__Given passage__.

The international medical humanitarian organisation Doctors Without Borders (MSF) launched a vaccination campaign to protect people who have a higher risk of contracting Cholera in Juba, South Sudan. The first phase of the campaign covered 4,000 people living at the Protection of Civilians (PoC) site in Tomping. The vaccinations took place on Wednesday (27 July) and Thursday (28 July).
Two hundred and thirty three cases of Cholera have now been recorded in Juba and five people have died from the disease. In Tomping camp, six suspected Cholera cases have been reported, which, together with the living conditions at the camp, leaves its residents at a higher risk of contracting the disease. In the coming days, people who have been in close contact with those who have Cholera and health workers caring for affected patients will also be vaccinated.
"These targeted vaccinations help to limit the spread of Cholera amongst people who are more at risk," said Stephanie Remion, MSF Head of Mission. "They are part of a wider strategy that is aiming bring the outbreak to an end as quickly as possible."
As well as providing targeted vaccinations, MSF is supporting the MoH to run a Cholera Treatment Centre at the Juba Teaching Hospital. MSF medics are providing care and training MoH staff in best practice for cholera treatment.
"We want to make sure people know that if they have watery diarrhea more than three times in one day then they may have cholera," said Anja Wolz, MSF Emergency Coordinator. "With early diagnosis and treatment, people have a very good chance of survival. Treatment starts at home - people should drink Oral Rehydration Solution and then seek medical care as quickly as possible."
People who think they have Cholera should go to their nearest Oral Rehydration Points (ORPs), which have been set up at the following hospitals and health centres; Gurei, Kator, Lologo, Gumbo, Munuki, Gorom, Morobo, Mahad, Khor Williams, Al Geida, Al Sabbah Children's Hospital and Juba Teaching Hospital. The points are open between 7am and 6pm every day. If people are very ill, or become unwell at night when the ORPs are closed, they can come to the Juba Teaching Hospital for treatment.

(Stored data)
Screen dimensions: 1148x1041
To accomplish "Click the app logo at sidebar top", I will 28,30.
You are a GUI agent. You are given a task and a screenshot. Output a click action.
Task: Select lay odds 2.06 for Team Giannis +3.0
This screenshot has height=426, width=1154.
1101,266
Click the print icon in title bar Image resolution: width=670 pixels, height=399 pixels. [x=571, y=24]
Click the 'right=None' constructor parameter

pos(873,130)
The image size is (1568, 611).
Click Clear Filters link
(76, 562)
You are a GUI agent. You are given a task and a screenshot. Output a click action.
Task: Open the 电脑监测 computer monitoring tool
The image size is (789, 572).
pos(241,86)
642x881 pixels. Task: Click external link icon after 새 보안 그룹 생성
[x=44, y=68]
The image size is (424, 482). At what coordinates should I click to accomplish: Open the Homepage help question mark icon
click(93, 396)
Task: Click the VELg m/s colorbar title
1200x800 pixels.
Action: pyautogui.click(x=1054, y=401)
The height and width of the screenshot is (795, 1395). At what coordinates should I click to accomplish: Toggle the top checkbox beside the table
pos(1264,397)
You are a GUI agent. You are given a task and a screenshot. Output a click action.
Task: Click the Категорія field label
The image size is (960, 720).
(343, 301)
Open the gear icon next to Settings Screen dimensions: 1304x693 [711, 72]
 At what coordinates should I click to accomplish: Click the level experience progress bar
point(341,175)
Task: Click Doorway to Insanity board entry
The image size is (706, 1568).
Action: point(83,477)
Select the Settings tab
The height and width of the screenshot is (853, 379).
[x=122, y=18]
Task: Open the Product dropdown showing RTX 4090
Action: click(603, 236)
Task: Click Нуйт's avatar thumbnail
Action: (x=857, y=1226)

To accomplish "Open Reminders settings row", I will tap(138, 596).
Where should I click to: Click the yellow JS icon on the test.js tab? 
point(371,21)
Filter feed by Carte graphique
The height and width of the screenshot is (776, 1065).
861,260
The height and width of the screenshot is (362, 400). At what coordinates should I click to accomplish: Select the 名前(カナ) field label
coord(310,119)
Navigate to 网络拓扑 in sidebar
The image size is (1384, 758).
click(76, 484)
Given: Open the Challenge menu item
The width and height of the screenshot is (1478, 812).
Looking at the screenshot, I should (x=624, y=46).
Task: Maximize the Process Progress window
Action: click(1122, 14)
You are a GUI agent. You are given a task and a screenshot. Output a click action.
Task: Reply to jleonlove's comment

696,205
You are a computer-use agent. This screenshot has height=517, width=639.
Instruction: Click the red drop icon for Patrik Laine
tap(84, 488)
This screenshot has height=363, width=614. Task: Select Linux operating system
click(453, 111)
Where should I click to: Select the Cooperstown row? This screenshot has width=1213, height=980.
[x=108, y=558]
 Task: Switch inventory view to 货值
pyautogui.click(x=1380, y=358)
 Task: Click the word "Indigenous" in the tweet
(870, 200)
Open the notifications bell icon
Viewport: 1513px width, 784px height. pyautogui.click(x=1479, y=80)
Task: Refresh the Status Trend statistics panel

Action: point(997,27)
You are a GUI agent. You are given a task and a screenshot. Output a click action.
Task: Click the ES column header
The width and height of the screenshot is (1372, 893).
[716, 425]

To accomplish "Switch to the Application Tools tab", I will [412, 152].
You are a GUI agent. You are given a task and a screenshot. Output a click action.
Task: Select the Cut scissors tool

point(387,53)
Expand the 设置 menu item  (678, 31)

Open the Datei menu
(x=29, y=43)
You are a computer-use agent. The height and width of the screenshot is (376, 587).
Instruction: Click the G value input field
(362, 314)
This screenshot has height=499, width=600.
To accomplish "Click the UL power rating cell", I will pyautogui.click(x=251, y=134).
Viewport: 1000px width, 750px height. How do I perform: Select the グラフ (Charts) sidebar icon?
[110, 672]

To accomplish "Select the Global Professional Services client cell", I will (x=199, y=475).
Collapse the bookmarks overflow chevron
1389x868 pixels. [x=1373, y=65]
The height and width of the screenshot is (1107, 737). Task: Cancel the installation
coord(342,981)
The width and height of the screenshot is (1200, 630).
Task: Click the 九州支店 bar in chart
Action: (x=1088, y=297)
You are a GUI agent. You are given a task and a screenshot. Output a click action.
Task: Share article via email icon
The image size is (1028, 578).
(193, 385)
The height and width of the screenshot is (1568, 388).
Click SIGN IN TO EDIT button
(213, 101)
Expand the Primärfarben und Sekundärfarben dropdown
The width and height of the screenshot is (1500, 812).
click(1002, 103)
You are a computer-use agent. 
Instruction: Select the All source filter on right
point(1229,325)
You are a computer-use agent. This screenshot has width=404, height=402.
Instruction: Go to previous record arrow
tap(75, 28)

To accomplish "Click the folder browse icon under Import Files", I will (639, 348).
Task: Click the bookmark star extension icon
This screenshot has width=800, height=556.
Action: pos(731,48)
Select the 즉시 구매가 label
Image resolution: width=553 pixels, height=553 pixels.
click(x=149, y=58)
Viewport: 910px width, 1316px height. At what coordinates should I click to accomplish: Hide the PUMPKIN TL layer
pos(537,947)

__Assignment__. Can you print the part of the cholera vaccination article that runs from "The international medical" up to and including "also be vaccinated.", with no changes?

__Final answer__.
The international medical humanitarian organisation Doctors Without Borders (MSF) launched a vaccination campaign to protect people who have a higher risk of contracting Cholera in Juba, South Sudan. The first phase of the campaign covered 4,000 people living at the Protection of Civilians (PoC) site in Tomping. The vaccinations took place on Wednesday (27 July) and Thursday (28 July).
Two hundred and thirty three cases of Cholera have now been recorded in Juba and five people have died from the disease. In Tomping camp, six suspected Cholera cases have been reported, which, together with the living conditions at the camp, leaves its residents at a higher risk of contracting the disease. In the coming days, people who have been in close contact with those who have Cholera and health workers caring for affected patients will also be vaccinated.